• [EXERCISE REQUIREMENTS]: Among the entries below, which lines include the string "Enable"? Show each one.

::::

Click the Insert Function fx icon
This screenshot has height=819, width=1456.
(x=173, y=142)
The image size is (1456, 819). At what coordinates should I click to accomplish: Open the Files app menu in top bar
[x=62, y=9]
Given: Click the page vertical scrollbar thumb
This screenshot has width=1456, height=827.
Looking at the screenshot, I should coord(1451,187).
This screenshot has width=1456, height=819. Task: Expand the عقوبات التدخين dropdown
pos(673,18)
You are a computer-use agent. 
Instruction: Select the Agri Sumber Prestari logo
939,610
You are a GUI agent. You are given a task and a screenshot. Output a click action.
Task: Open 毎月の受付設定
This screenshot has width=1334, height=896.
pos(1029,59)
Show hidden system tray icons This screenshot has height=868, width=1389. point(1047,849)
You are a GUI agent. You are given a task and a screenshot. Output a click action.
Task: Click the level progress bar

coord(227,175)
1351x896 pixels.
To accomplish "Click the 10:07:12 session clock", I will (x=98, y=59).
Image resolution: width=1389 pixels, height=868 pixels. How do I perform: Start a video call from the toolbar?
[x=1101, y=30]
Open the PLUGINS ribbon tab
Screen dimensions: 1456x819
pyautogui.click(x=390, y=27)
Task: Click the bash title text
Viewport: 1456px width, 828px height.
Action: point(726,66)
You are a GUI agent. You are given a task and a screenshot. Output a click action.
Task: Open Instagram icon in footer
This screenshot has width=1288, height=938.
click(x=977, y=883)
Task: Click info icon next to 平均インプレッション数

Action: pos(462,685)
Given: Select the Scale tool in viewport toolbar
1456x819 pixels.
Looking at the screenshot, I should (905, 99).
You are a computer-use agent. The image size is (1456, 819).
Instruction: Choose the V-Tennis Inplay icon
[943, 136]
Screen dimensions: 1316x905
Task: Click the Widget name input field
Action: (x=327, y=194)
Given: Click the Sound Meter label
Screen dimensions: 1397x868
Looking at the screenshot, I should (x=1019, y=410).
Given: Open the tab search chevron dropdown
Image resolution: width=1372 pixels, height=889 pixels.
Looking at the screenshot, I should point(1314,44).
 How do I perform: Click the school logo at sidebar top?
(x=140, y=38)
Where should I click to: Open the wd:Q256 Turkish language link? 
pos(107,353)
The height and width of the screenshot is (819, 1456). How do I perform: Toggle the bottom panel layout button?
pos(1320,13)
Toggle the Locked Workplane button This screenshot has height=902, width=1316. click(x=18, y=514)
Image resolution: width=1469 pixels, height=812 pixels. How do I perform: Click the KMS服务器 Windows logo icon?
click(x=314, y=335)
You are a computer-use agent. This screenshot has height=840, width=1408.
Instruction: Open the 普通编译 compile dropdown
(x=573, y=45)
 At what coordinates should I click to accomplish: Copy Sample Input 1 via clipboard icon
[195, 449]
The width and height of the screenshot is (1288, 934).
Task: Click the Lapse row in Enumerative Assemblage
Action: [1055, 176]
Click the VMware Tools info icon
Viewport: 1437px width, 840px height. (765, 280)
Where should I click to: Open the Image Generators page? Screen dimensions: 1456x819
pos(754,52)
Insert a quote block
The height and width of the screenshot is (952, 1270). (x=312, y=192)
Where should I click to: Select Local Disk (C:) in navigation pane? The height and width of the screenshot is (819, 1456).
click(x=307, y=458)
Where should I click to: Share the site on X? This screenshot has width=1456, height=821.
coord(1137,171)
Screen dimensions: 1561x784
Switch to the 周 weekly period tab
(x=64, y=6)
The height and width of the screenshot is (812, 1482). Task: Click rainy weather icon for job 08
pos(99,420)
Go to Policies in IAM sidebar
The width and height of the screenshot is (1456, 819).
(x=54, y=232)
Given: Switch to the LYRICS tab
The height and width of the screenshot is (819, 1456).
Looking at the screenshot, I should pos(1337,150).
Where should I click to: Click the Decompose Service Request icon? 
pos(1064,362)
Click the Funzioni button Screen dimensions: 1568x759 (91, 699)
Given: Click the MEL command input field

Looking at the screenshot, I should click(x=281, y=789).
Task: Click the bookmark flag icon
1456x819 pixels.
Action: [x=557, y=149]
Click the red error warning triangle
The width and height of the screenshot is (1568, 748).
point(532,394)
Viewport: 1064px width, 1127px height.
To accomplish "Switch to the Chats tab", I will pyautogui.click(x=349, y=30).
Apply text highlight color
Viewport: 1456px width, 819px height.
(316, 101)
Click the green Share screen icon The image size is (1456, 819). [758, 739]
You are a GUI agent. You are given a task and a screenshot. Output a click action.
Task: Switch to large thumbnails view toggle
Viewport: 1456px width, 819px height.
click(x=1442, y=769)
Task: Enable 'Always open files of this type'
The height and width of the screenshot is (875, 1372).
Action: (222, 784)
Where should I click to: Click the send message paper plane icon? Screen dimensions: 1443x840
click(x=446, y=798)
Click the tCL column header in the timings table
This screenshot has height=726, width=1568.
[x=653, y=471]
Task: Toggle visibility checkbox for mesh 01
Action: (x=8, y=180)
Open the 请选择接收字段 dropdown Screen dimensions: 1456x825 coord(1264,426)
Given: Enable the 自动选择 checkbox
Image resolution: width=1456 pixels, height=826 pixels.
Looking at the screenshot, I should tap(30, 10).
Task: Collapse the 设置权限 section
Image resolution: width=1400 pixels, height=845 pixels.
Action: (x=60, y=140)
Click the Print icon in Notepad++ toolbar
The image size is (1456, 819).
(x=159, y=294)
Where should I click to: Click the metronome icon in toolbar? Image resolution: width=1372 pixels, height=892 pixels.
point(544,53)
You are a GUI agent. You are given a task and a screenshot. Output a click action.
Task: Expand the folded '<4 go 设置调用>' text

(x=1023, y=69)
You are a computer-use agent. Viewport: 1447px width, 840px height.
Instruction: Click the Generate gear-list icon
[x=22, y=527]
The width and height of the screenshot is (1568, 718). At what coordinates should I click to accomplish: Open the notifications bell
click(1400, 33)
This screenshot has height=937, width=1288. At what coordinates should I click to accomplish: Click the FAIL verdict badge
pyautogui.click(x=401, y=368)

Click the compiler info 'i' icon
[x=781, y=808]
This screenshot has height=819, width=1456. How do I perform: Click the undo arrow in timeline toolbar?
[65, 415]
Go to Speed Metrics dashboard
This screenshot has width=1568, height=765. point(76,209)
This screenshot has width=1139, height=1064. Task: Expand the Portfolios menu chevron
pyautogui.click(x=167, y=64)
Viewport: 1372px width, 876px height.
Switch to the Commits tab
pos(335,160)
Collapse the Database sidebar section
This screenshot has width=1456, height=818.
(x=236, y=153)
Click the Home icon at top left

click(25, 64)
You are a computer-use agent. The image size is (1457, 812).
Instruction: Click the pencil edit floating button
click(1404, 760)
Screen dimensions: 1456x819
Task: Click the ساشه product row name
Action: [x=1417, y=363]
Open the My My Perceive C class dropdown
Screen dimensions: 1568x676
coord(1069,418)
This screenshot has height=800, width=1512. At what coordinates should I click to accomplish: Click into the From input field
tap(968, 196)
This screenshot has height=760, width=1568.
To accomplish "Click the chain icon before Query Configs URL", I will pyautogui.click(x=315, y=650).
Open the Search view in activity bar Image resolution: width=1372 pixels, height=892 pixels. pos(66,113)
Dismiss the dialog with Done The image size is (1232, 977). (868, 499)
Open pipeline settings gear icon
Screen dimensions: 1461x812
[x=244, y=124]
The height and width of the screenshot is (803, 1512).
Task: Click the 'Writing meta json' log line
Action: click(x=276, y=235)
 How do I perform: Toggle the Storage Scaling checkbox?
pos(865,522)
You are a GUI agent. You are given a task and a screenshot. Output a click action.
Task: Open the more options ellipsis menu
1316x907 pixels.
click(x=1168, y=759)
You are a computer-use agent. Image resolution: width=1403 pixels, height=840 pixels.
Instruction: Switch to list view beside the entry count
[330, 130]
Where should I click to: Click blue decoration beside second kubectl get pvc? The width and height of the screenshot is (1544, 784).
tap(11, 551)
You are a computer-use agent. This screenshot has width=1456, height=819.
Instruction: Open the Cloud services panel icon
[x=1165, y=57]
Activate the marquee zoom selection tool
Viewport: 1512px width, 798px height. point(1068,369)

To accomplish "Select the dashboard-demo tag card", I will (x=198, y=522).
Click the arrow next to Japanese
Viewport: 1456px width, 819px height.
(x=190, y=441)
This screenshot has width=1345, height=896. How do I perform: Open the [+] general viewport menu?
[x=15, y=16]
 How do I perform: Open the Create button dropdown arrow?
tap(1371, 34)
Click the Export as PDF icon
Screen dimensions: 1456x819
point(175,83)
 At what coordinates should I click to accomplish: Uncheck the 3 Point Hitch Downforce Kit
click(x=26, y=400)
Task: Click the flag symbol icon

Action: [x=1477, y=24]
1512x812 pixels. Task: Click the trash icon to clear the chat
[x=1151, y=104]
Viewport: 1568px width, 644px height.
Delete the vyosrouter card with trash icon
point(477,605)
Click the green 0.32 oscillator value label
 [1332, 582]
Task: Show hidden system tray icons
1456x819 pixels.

::::

• [EXERCISE ANSWER]:
Task: Enable 'Always open files of this type'
Given: Enable the 自动选择 checkbox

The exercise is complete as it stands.